With a chuckle, Elias brought up the rear. Soon, Tillie stopped and began clutching at her backpack, trying to remove it. As the strap slid over her wounded arm, she involuntarily jerked from the flash of pain, causing her to lose balance. As she began to fall, Sweezea's arm snaked forward and he grabbed her, pulling her back. "Next time, ask for help," he grunted, lifting the pack from her and setting it on the ledge.
Tillie hurriedly bent over and pulled open the straps on the pack, mumbling, "Thanks," as she took out a long coil of rope.
In the reflected light from their flashlights, Sweezea looked at questioningly at Elias, who commented dryly, "She isn't much on asking for help."
The sergeant glanced at Tillie for a moment, looked back at Elias, and said, "I can relate." He picked up the coil of rope she had unpacked, as she closed the flap on her pack. "What now?"

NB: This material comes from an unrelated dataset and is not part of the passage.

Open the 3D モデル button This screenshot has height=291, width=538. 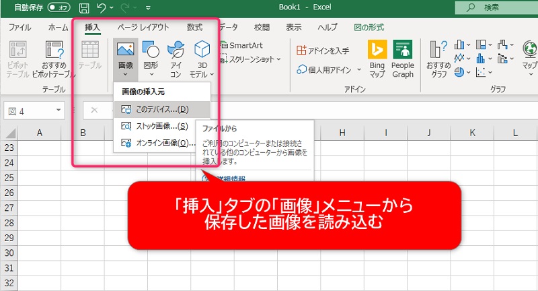pyautogui.click(x=201, y=59)
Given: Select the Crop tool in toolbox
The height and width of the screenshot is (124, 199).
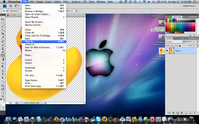Looking at the screenshot, I should (3, 33).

Standing, she directed her flashlight on the concrete wall above their heads, where a shiny eyebolt was embedded. "Tie it to that." She was already slipping back into the backpack, carefully avoiding the bandage on her arm.

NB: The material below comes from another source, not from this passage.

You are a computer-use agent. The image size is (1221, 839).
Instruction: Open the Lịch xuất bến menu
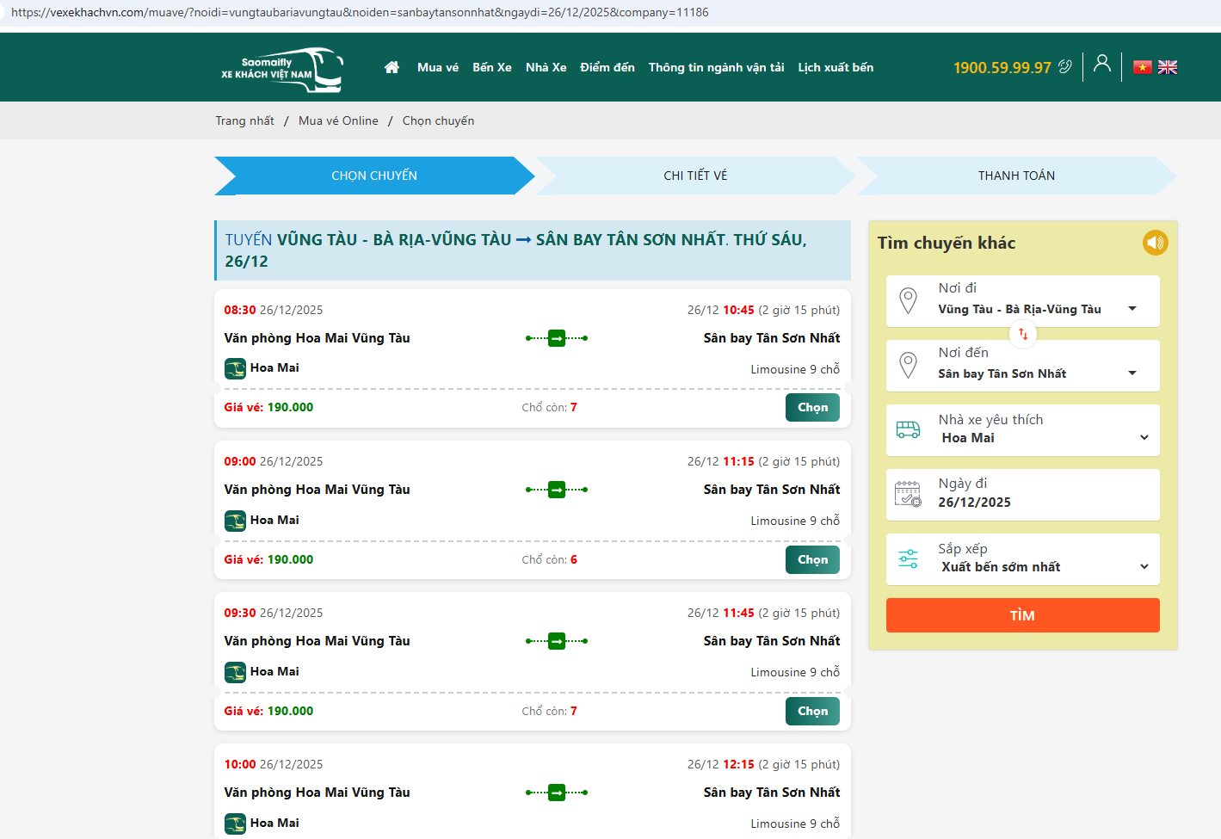click(835, 67)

Elias, seeing the eyebolt, said to Tillie, "I suppose you brought a rotary hammer down here, along with some two-part epoxy, and put that in yourself."
She looked at him with a half grin. "Yes…well, no, not really. Actually, not at all. It was already there."
Elias laughed at the evolution of her answer and shook his head. "Tillie, I'm already impressed. You don't need to make things up."
"Hey, it never hurts to embellish a bit."
Sweezea, as he tied off the end of the rope, asked, "By the way, if the outlet below us is flush with the wall, how did you ever find it?"
"She had a set of plans for the place," Elias supplied.
"You did?"
"Yep. But that isn't how I found it. As I was exploring, I saw the eyebolt. I wanted to rappel down to the bottom anyway, so I thought I'd use it. I was pretty surprised when I pushed off and swung out, lowering myself. On my second rappel, instead of my feet hitting a solid wall, I flew right into the opening. I was curious, so I followed it to the end. That's how I saw the steel grate. Later, I got back to my pad and found the opening on the plans. I haven't been back to it in a long time, at least four or five years."
She took hold of the rope from Sweezea and dropped it down the side. Turning her back to the open pit, she tugged hard on the rope and arranged it around her torso.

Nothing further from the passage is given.